While the proxy is running, open **`http://localhost:8000/dashboard`** for a live view of token savings, per-session compression ratios, and active codebooks. Append `?session_id=<id>` to focus on a single session.

---

## How it compares

| | Doing nothing | Generic compressor | **ContextPack** |
|---|---|---|---|
| Token savings on repeated context | 0% | partial | **41–60% (codebook)** |
| Lossless | n/a | no — drops bytes one-sidedly | **yes — model confirms the dictionary** |
| Content-aware (JSON/code/logs) | no | sometimes | **yes** |
| Lazy references for huge blobs | no | rarely | **yes** |
| Drop-in OpenAI-compatible proxy | n/a | varies | **yes** |
| Library / CLI / MCP server | n/a | varies | **all three** |
| Runtime footprint | none | often Rust/ML deps | **pure Python** |

The honest summary: generic compressors decide unilaterally what to throw away.

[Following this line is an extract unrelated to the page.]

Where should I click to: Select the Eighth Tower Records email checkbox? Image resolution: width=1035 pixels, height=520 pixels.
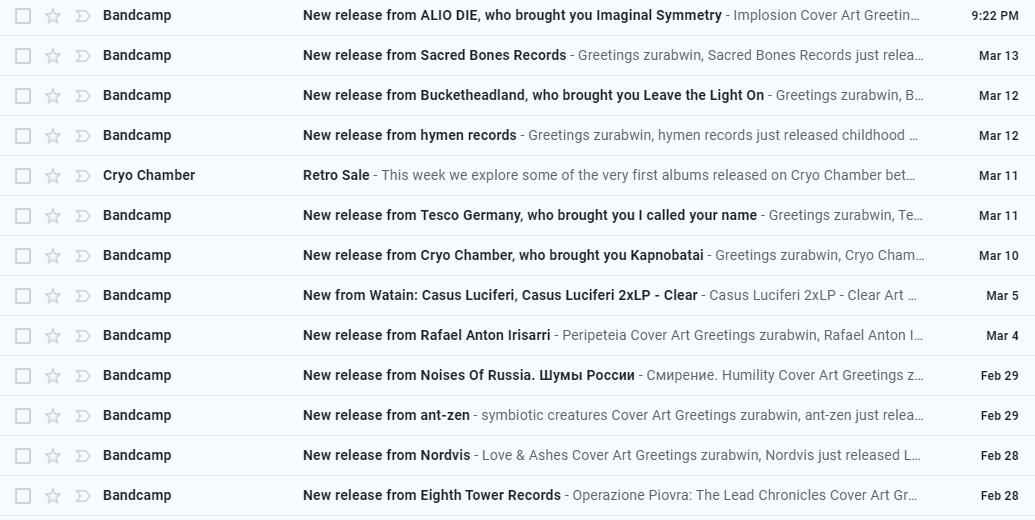click(x=23, y=496)
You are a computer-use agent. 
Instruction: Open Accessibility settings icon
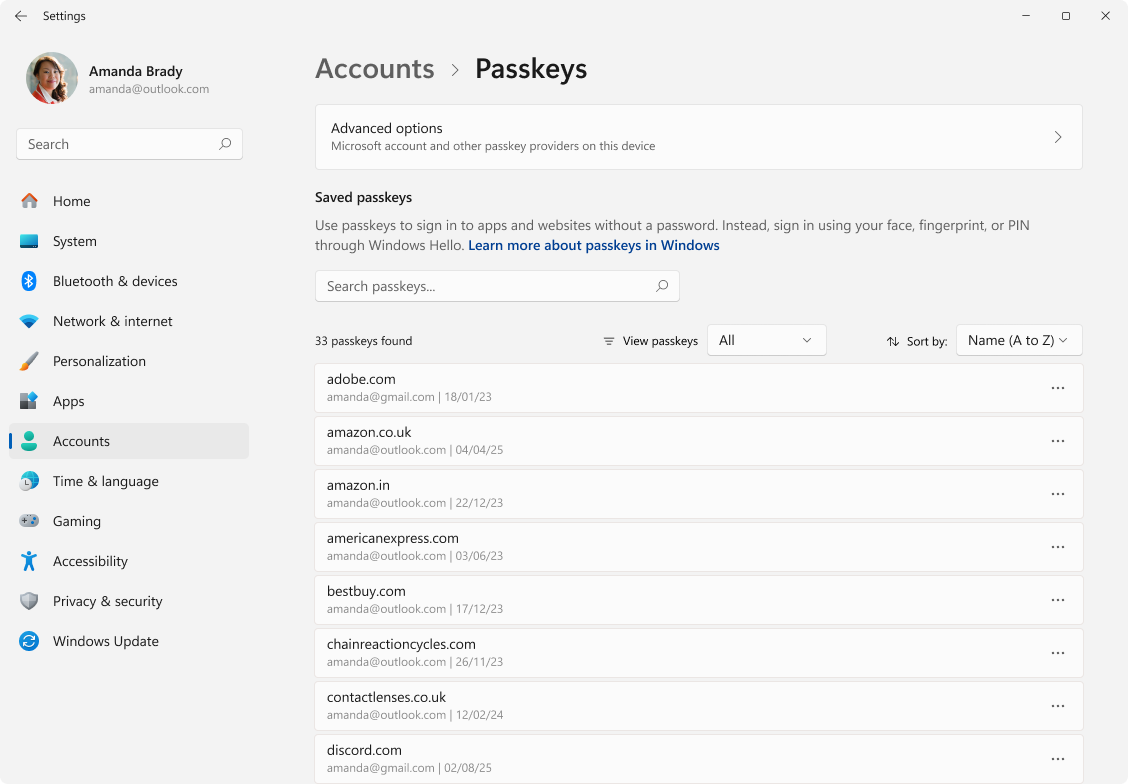click(x=28, y=561)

ContextPack's **negotiated codebook** is the unique angle — it reaches an explicit agreement with the model about what each symbol means, which is why accuracy stays at 100% on the codebook benchmark while still saving up to 60% of tokens.

---

## Development / running evals

```bash
pip install -e .                  # core install
pip install -e ".[evals]"         # optional: pull datasets via HuggingFace instead of canonical URLs

# Tiered benchmark suite (datasets auto-download and cache under ~/.contextpack/eval_cache/)
python -m evals.suite --tier 1            # workload + codebook (fast)
python -m evals.suite --tier 2 --n 50     # + SQuAD context compression
python -m evals.suite --tier 3 --n 100    # full suite (SQuAD + GSM8K + TruthfulQA)
```

Results are printed as a rich table and written to `evals/RESULTS.md`.

---

## License

MIT © 2026 Surya Vulavala. See [LICENSE](LICENSE).